— begin Provided text —
Friday, March 20, 2009

#169: Grindhouse



Grindhouse (2007)
Written and Directed by Robert Rodriguez and Quentin Tarantino
Special trailers directed by Rodriguez, Eli Roth, Rob Zombie and Edgar Wright
Starring Kurt Russell, Rose McGowan, Josh Brolin, Freddy Rodriguez, Marley Shelton, Jeff Fahey, Michael Biehn, Rosario Dawson, Bruce Willis, Naveen Andrews.

Never before have I had so much fun in a movie theatre. Grindhouse was exactly what I was expecting and exactly what I wanted when I went to see it. Sure it didn't offer anything new but that's the point. By lampooning and honoring splatter flicks from yesteryear it reached a somewhat more respectable level.

This is why I like Quentin Tarantino as much as I do. He's almost the equivalent of that one-hit wonder that maintains a crazy fanbase because he's not willing to conform to what their one hit would dictate.

Tarantino could have made Pulp Fiction knock-off after Pulp Fiction knock-off for the rest of his career and coast all the way there. Instead -- and it hasn't exactly been taken so well by critics, not that it matters in any way -- he's chosen to pay further homage to the films he watched as a child. What's wrong with that?
— end Provided text —
— begin Source material —
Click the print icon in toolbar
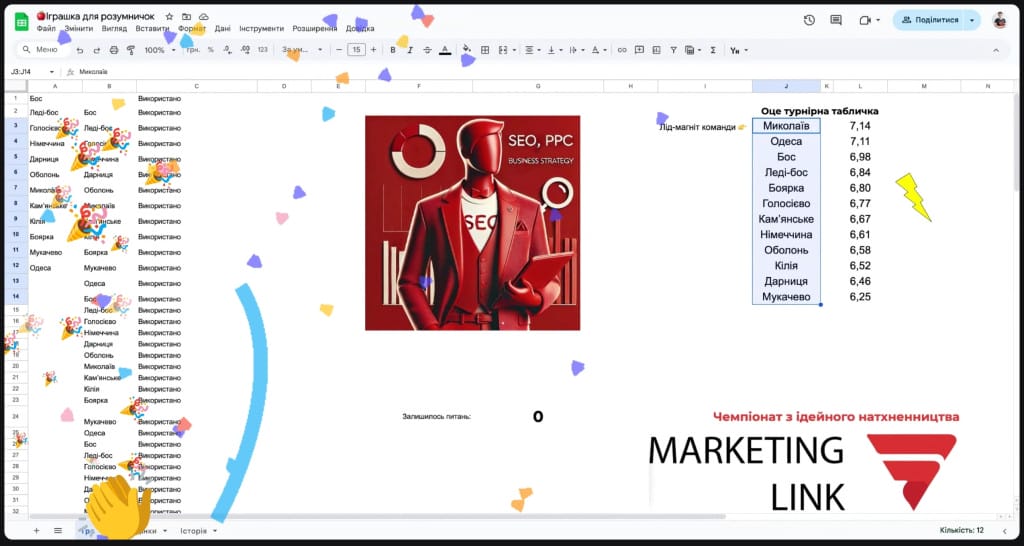Viewport: 1024px width, 546px height. click(114, 50)
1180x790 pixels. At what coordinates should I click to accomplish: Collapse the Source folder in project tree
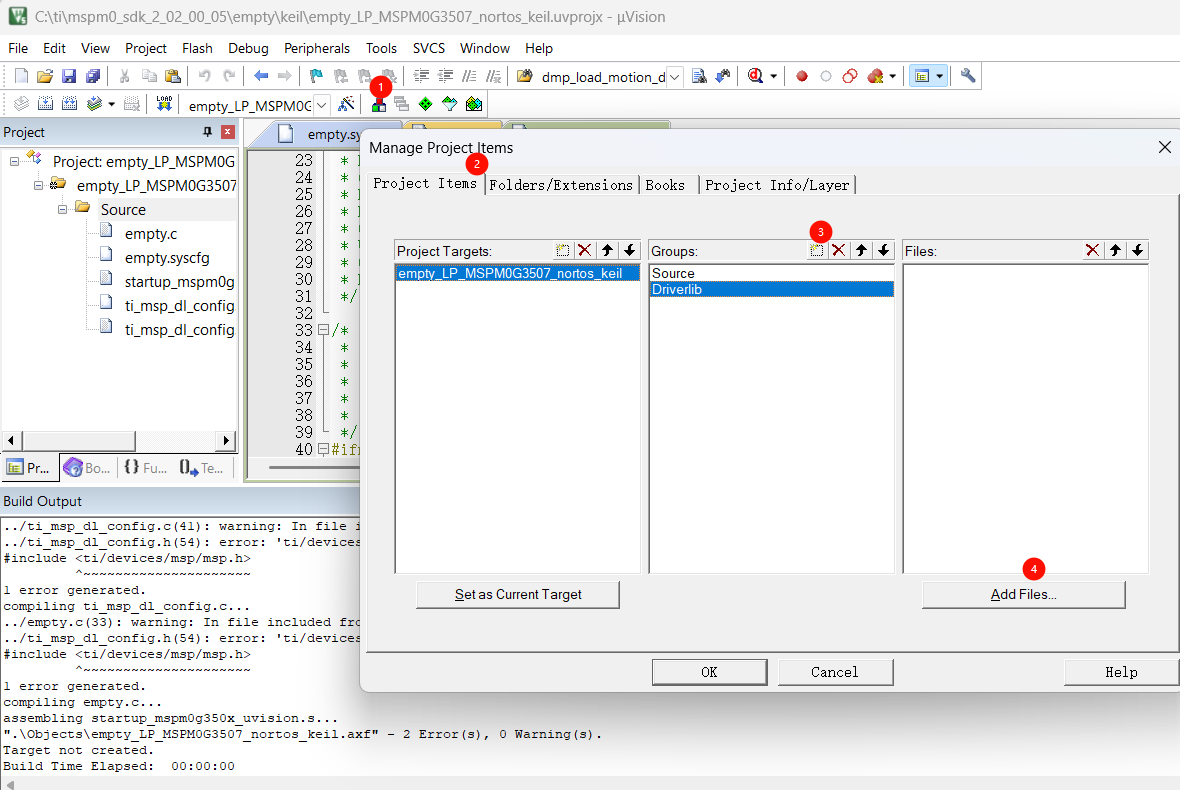click(x=62, y=209)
— end Source material —
## Your goal
Pick up the Grindhouse review after "What's wrong with that?" and carry it on in the same voice.

## Reply
What you can be sure of when you go to a Tarantino movie is that it will be so slick and watchable no matter what the subject matter. And while some will disagree about his segment in Grindhouse, I think it's a wonderful addition to his resumé.

Opening night, I heard a guy shout at the screen "boring!" or "nobody cares!" during a scene where the female protagonists are shooting the shit around a table in a diner. It meandered a bit, I'll give him that but it wasn't out of place. And the slight glimpse of Mr. Kurt Russell in the background made it all worthwhile.

Rodriguez on the other hand seems to alternate making some of the most bloody and violent action movies with kid flicks for his own children. Planet Terror delivers the goods up front and just keeps it coming. Zombies or well mutants I guess but zombies all the same.

I thank Mr. Rodriguez for giving Jeff Fahey and Michael Biehn work. Biehn was in some of the best damn action flicks in the 1980s (Terminator, Aliens, The Abyss) and has pretty much disappeared. After Grindhouse, Fahey has popped up on Lost several times, so there's that.

This movie is an experience to behold and it's best in theatres. The way the studios released it on DVD is a slap in the face to fans. Sure, they'll make more money by selling them individually but it really breaks up the flow of it eliminating any real chance of replicating what was seen theatrically.

I can even get behind the release of the two films individually for the reason that not everyone wants a three-hour movie experience with fake movie trailers in the middle. If that's wrong, however, I don't want to be right. So why not release an actual edition? A full blown special edition so that those of us who actually did pay to see it in its full form in theatres can enjoy it at home? Sin City got a big-time special edition treatment! Damn it!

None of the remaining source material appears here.